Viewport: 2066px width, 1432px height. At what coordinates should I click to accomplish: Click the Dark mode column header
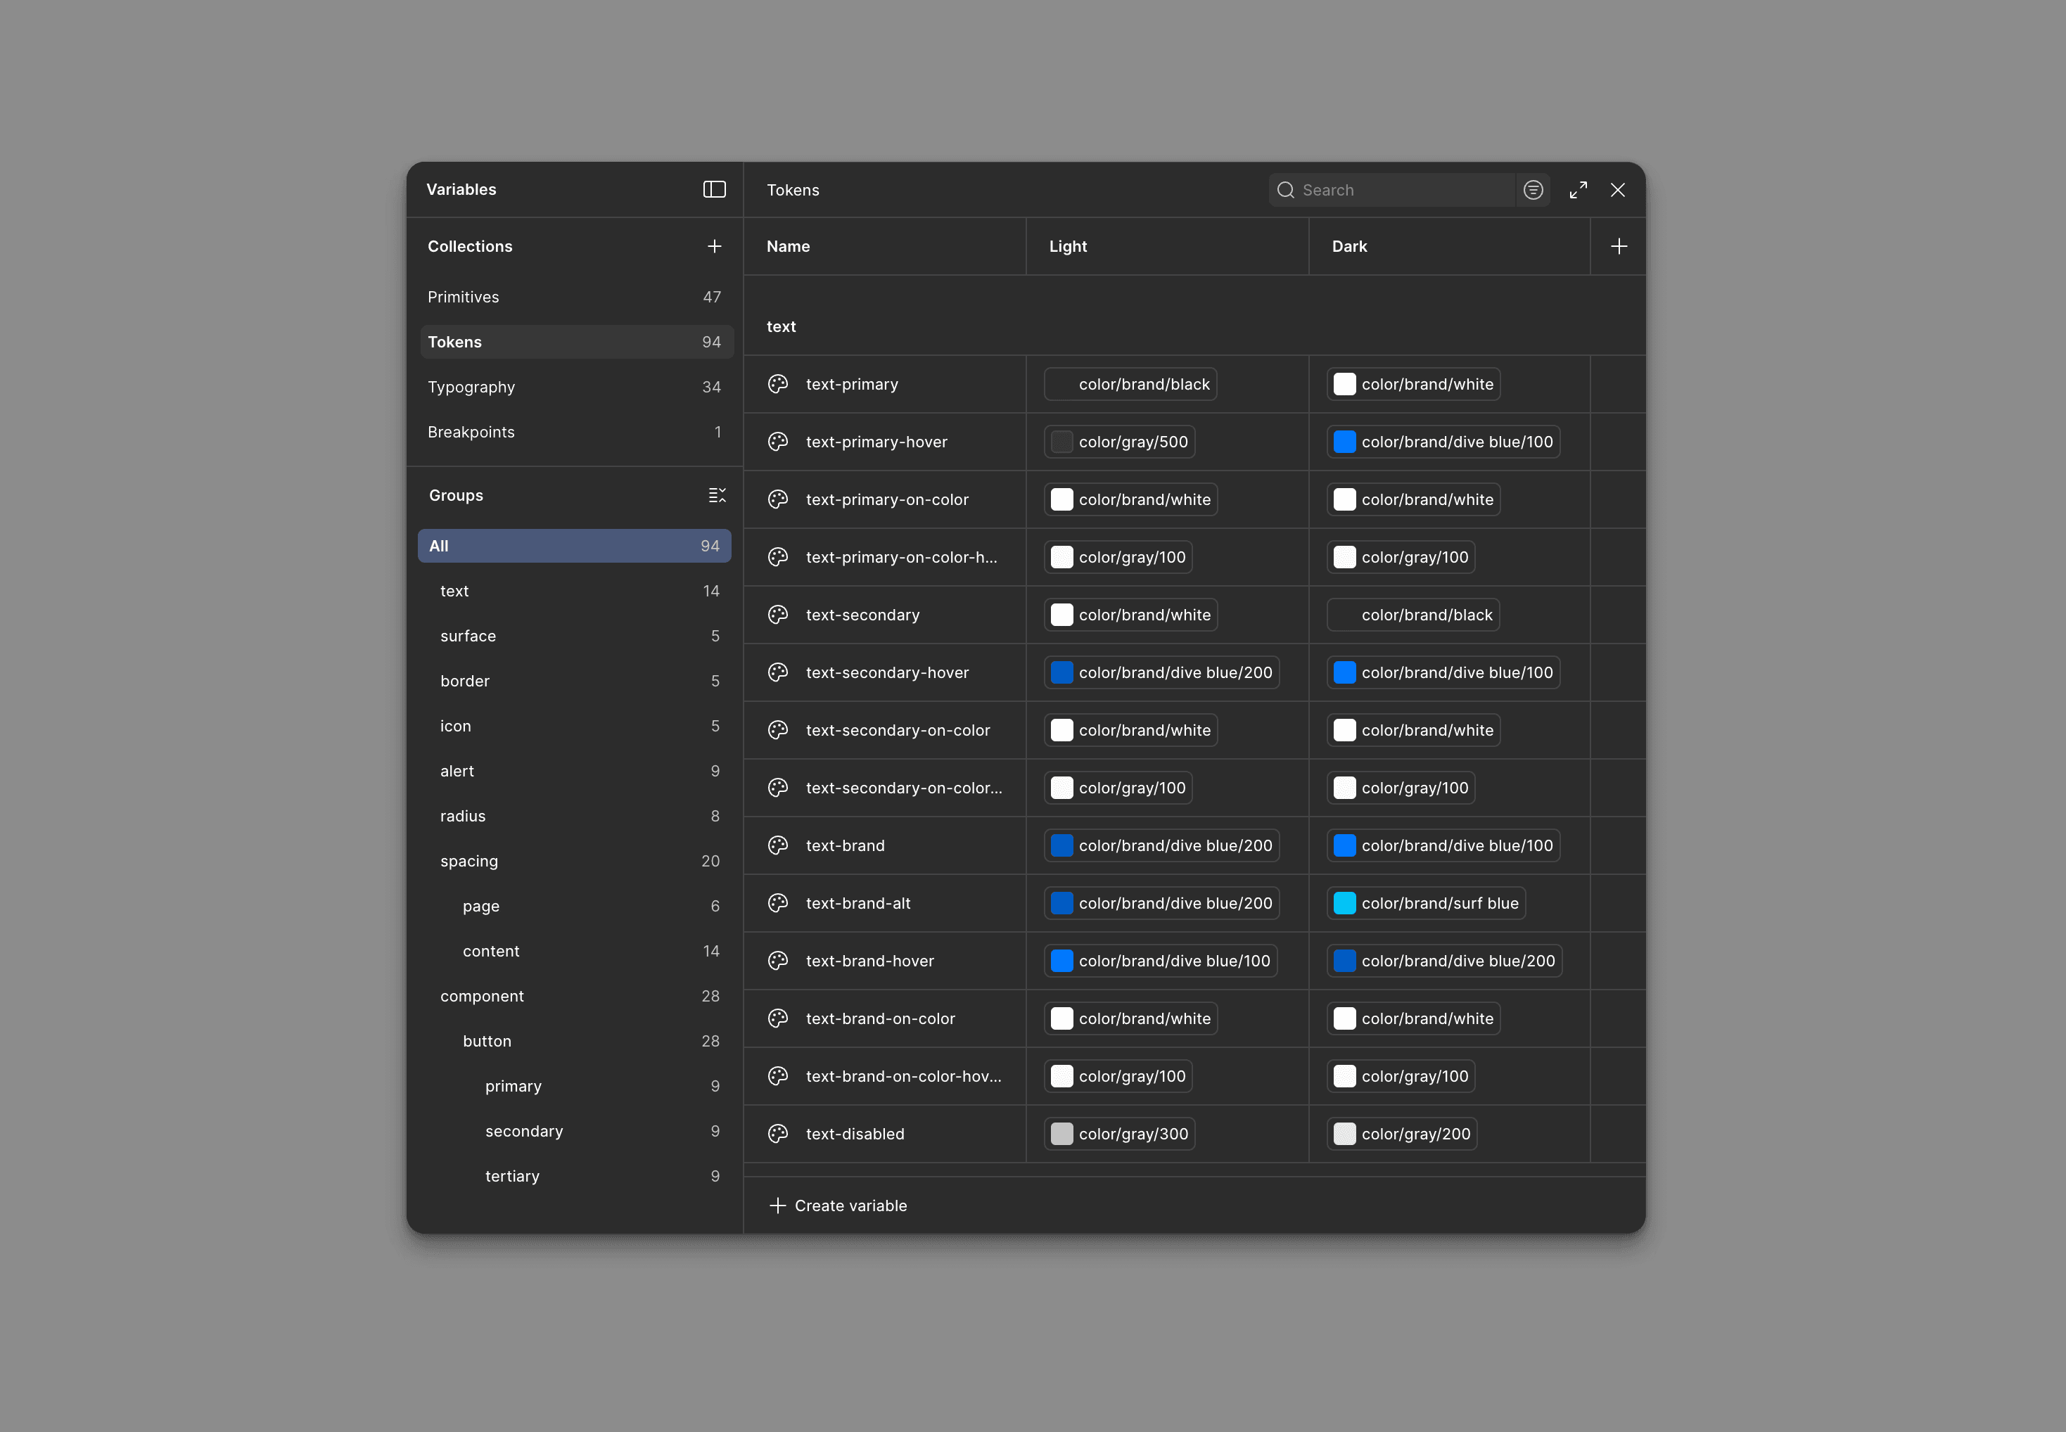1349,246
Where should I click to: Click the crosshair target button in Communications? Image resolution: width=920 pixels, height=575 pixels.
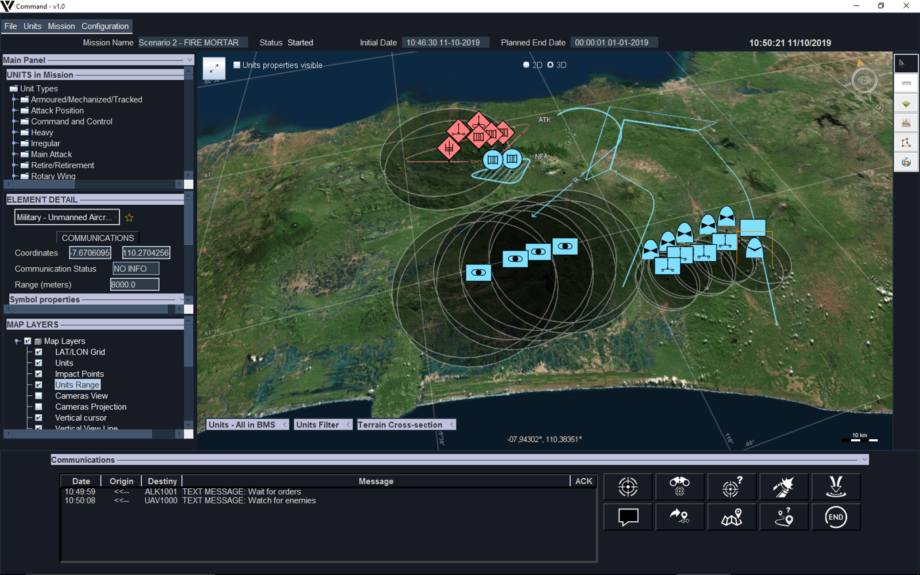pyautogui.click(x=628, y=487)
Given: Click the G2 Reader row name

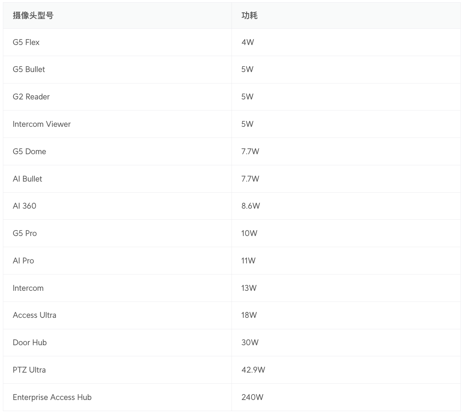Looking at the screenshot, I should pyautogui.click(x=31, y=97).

---

GOAL:
Reproduce all of the material above word for word, leaving out the pictures.

FINAL RESULT:
Viewport: 2066px width, 1432px height. At what coordinates should I click to accomplish: Click the Dark mode column header
1349,246
Where should I click to: Click the crosshair target button in Communications? Image resolution: width=920 pixels, height=575 pixels.
pyautogui.click(x=628, y=487)
Given: Click the G2 Reader row name

Looking at the screenshot, I should pyautogui.click(x=31, y=97).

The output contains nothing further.